On October 15, California Governor Jerry Brown signed into law legislation that will expand the content of the mandatory sexual harassment training that employers with at least 50 employees must give to supervisory employees. As of January 1, 2018, the training must include harassment based on gender identity, gender expression, and sexual orientation.
The final version of the bill, S.B. 396, cleared the state assembly on September 14 with a vote of 58-16; it passed the senate the following day by a 28-8 ballot.
Mandatory sexual harassment training. Under the California Fair Employment and Housing Act (FEHA), employers with at least 50 employees are required to provide at least two hours of classroom or other effective interactive training and education on sexual harassment to all supervisory employees within six months after they assume a supervisory position, as well as once every two years. S.B. 396 mandates that a component of that training and education for supervisors must include harassment based on gender identity, gender expression, and sexual orientation.
Posting requirement added.
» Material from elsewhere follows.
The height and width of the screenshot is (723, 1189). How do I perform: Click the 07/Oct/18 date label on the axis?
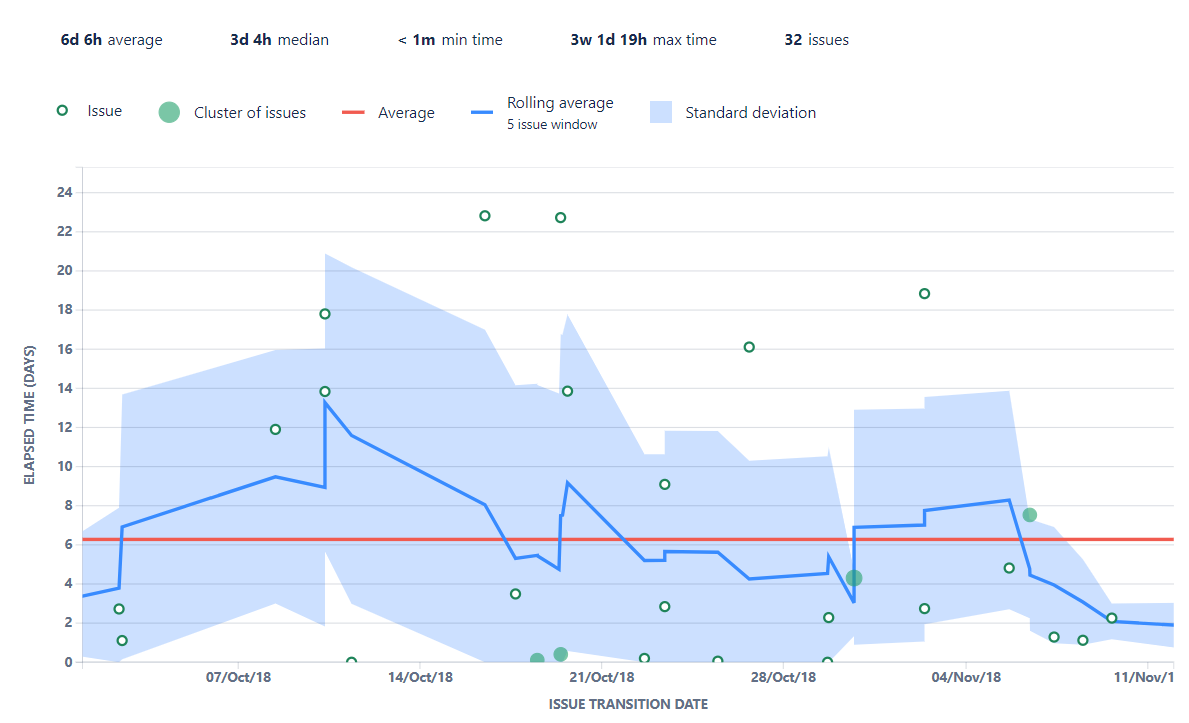click(x=238, y=677)
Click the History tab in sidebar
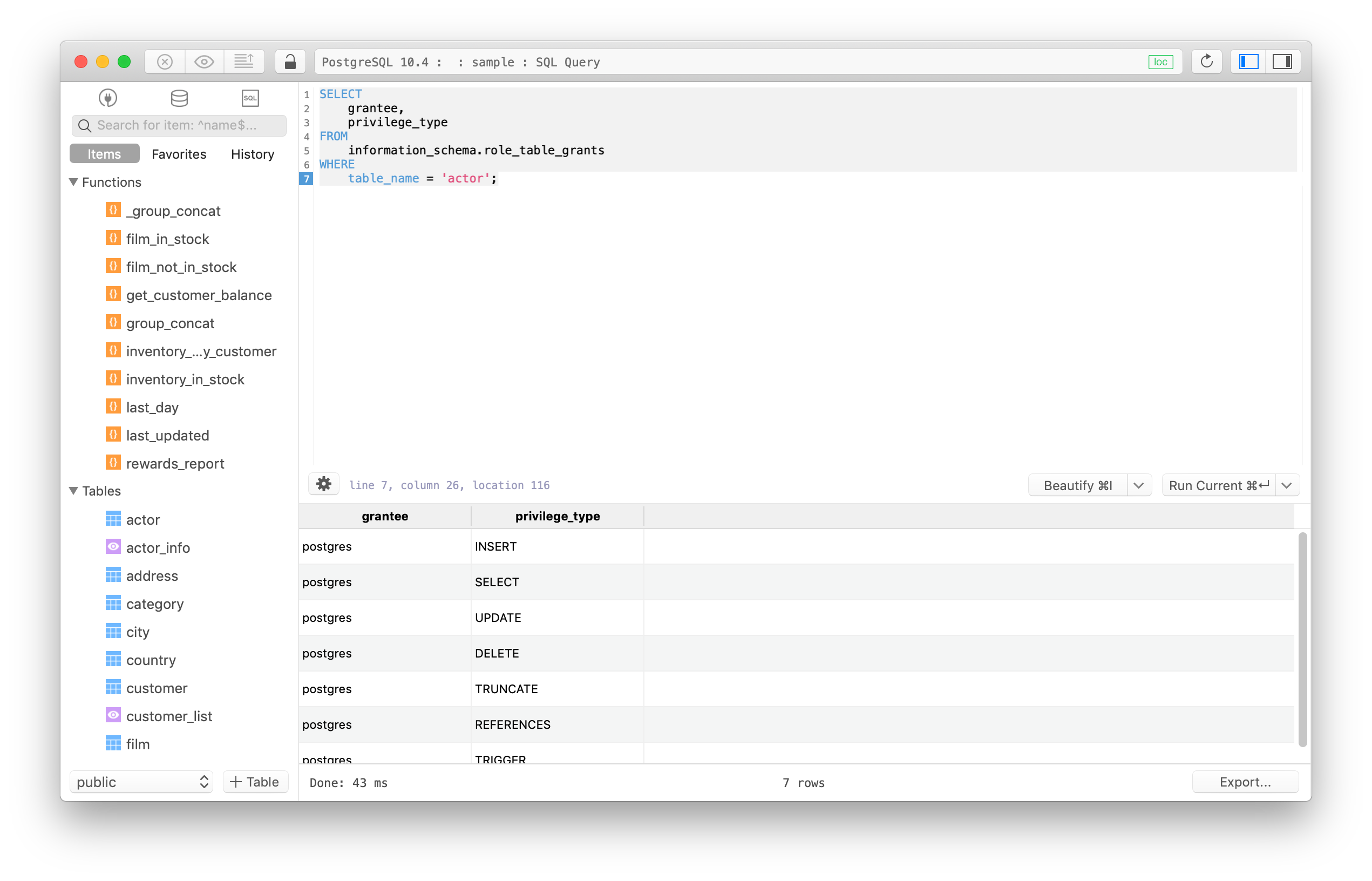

The legislation also adds another employer posting requirement in addition to the already mandated poster on discrimination in employment, which includes information about the illegality of sexual harassment and which must be displayed in a prominent and accessible location in the workplace. Employers will also be required to post a poster on transgender rights developed by the Department of Fair Employment and Housing.
WIOA expansion. S.B. 396 expands the definition of an “individual with employment barriers” under the California Workforce Innovation and Opportunity Act (WIOA) to include transgender and gender-nonconforming individuals. The legislation also authorizes the appointments to the board created under the WIOA to include representatives of community-based organizations that serve transgender and gender-nonconforming individuals.
Workplace discrimination. A senate analysis of S.B. 396 points to Equality California’s contention that “Transgender and gender nonconforming workers disproportionately experience negative employment actions, such as the failure to hire or promote, demotions, terminations, restrictions on their gender expression, and hostile workplace environments resulting from bias. Moreover, studies indicate that transgender people are the most economically marginalized, with twice the poverty rate of the general population and an unemployment rate of 70 percent. In addition, a staggering 90 percent report harassment, mistreatment, and discrimination on the job, according to the Williams Institute at UCLA School of Law.”